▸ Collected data
________________

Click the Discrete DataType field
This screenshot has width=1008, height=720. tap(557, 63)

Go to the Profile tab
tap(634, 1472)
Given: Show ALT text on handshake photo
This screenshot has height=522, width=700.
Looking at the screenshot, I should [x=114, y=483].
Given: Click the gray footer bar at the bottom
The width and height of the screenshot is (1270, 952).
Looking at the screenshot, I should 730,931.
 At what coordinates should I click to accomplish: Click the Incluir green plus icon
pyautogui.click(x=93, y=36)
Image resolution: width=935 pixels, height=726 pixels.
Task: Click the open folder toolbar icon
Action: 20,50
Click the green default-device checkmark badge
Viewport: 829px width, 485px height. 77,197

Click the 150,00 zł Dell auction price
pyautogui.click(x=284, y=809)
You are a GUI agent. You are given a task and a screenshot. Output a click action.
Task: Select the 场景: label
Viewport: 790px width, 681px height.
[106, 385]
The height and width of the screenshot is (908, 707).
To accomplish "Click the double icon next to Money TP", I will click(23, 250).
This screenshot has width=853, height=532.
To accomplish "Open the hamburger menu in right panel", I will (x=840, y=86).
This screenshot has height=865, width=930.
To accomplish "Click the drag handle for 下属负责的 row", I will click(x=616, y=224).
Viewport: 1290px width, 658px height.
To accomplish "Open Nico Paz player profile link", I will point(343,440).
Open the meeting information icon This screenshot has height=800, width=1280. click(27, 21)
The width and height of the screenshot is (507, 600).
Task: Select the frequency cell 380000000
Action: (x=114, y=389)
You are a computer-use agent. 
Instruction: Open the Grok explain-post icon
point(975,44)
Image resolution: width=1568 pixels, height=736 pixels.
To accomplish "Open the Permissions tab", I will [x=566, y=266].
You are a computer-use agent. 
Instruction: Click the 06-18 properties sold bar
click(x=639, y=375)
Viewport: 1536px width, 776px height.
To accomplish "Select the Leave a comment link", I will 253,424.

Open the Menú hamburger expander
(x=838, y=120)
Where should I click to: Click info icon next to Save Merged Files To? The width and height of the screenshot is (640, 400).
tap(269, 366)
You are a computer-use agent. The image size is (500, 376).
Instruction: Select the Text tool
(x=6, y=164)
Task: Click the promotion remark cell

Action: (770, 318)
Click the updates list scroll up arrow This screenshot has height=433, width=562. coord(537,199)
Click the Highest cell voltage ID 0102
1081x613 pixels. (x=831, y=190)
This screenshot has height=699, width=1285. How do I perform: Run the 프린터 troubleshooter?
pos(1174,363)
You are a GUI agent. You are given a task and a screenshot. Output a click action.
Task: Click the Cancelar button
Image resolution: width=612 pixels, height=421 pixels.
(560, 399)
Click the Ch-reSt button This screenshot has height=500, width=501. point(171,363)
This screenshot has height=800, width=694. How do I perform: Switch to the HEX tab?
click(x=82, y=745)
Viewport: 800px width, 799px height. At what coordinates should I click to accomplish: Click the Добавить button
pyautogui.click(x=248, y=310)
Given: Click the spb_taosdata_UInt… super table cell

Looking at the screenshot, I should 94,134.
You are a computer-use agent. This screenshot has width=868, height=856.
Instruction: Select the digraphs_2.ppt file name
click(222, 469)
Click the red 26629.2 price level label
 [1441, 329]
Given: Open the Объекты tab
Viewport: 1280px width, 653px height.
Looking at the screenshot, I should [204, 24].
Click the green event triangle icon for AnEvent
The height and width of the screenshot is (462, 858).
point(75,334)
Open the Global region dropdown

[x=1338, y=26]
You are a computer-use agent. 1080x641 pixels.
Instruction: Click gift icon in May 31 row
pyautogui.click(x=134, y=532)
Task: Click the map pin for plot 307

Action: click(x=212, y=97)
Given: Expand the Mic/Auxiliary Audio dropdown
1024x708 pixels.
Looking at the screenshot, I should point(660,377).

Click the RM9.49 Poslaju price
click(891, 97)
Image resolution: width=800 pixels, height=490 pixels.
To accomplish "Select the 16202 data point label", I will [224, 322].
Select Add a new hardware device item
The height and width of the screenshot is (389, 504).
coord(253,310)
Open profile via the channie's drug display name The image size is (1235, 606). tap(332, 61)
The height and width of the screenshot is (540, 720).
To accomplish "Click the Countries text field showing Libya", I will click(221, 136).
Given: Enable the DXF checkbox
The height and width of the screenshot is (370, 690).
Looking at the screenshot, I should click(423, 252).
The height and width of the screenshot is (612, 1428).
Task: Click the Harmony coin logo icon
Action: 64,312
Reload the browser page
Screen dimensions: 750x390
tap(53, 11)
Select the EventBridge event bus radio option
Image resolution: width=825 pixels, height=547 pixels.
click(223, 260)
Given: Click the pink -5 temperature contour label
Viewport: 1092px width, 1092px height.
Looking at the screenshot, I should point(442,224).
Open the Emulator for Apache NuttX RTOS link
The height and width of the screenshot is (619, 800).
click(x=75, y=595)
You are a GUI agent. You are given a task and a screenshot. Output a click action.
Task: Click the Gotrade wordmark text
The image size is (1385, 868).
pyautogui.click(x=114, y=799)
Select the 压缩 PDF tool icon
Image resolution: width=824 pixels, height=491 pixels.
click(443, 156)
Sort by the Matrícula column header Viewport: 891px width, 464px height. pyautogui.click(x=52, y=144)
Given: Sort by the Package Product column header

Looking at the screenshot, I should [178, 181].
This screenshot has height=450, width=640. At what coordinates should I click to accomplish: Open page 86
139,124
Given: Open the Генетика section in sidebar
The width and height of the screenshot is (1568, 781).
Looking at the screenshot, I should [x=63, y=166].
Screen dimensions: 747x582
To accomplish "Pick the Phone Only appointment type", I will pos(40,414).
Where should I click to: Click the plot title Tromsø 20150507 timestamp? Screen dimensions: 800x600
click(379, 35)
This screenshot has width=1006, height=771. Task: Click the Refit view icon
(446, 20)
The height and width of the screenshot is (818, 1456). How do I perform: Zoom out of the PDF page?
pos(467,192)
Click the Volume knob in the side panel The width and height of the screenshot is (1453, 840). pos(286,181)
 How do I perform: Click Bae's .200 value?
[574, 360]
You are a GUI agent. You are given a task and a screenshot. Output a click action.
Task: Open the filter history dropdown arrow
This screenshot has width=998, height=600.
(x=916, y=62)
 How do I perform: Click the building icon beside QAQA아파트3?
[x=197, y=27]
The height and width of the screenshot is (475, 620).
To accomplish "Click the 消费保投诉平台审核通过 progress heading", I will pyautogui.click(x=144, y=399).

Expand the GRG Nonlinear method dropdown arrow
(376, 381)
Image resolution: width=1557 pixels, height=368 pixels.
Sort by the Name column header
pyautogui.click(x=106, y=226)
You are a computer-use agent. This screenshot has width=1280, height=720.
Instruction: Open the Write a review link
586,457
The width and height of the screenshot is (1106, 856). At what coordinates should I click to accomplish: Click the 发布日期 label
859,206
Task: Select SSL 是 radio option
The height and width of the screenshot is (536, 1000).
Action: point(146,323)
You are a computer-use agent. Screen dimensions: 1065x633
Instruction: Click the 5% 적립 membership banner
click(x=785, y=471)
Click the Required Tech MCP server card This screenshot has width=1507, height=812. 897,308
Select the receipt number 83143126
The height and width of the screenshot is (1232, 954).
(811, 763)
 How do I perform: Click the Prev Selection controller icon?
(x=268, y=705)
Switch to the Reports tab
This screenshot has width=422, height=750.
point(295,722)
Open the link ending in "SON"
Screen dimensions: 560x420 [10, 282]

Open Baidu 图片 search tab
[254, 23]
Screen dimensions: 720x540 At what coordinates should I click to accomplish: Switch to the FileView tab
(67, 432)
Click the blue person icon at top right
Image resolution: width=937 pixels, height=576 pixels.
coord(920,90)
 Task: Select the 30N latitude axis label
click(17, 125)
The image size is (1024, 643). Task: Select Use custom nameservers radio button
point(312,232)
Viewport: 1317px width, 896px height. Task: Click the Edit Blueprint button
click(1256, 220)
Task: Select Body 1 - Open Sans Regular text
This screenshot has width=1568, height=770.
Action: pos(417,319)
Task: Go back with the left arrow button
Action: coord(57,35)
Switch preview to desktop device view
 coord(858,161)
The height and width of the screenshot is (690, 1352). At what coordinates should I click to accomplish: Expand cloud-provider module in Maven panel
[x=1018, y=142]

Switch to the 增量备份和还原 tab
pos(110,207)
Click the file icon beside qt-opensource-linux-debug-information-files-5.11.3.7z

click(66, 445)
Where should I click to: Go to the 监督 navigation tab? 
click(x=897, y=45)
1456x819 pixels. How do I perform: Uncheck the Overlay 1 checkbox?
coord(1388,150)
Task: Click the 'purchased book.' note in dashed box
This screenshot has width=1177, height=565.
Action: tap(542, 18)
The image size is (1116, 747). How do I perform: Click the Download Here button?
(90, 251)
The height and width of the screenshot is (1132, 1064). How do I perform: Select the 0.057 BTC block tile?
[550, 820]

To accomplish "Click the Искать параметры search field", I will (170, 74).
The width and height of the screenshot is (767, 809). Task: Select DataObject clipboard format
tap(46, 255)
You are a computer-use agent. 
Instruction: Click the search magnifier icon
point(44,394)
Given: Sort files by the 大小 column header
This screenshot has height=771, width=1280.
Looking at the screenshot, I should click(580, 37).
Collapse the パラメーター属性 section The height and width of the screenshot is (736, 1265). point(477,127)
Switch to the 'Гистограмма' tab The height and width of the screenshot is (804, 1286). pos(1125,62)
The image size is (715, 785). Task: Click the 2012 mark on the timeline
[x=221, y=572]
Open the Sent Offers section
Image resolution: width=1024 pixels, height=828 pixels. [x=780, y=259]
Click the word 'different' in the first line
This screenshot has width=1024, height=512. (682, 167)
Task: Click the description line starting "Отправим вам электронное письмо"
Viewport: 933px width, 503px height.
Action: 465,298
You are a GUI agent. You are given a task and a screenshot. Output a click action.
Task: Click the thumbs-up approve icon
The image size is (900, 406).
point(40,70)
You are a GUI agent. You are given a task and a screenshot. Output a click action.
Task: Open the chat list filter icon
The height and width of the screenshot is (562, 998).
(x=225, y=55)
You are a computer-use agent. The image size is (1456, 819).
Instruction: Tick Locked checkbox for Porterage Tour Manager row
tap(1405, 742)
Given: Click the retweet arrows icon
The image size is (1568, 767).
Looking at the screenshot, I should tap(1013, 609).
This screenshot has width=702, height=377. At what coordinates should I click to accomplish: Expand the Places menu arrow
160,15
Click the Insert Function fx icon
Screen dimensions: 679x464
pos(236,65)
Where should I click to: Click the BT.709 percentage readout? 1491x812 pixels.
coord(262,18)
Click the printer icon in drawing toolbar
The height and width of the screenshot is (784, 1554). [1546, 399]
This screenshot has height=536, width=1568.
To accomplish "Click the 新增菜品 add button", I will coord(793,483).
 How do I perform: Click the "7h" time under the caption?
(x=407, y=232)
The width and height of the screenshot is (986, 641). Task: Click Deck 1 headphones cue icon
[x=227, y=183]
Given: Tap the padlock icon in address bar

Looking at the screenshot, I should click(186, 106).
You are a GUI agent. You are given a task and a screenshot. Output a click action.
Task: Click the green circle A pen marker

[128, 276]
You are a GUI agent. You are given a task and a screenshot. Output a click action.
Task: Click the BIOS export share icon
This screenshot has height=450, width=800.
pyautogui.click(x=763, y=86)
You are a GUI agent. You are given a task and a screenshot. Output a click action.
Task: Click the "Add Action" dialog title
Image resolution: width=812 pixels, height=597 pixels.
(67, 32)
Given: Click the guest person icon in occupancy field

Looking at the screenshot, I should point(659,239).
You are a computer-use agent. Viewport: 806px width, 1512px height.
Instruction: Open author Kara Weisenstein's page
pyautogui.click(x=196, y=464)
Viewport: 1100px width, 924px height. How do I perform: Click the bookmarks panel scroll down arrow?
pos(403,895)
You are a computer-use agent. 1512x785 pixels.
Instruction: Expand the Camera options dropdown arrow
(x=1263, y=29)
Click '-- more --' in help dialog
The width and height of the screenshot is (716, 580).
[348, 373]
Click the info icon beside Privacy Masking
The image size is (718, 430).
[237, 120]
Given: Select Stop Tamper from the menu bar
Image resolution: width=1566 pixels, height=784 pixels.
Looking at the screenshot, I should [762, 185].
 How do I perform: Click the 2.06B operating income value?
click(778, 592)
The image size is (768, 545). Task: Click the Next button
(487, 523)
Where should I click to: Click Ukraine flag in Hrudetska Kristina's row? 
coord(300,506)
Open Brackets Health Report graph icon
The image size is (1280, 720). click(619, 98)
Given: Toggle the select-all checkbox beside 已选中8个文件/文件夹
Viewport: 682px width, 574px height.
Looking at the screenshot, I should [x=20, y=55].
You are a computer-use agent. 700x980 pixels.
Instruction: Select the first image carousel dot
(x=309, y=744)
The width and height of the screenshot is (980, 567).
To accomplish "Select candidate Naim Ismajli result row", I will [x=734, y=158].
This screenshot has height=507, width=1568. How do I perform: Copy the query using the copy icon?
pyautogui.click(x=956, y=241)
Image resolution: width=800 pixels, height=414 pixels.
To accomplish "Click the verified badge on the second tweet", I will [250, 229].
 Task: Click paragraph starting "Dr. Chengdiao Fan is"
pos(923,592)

________________

▸ GOAL OF THE EXERCISE
If a line in the entries holds the string "filter", it belongs in the tally; state the tally alone.

▸ EXERCISE SOLUTION
2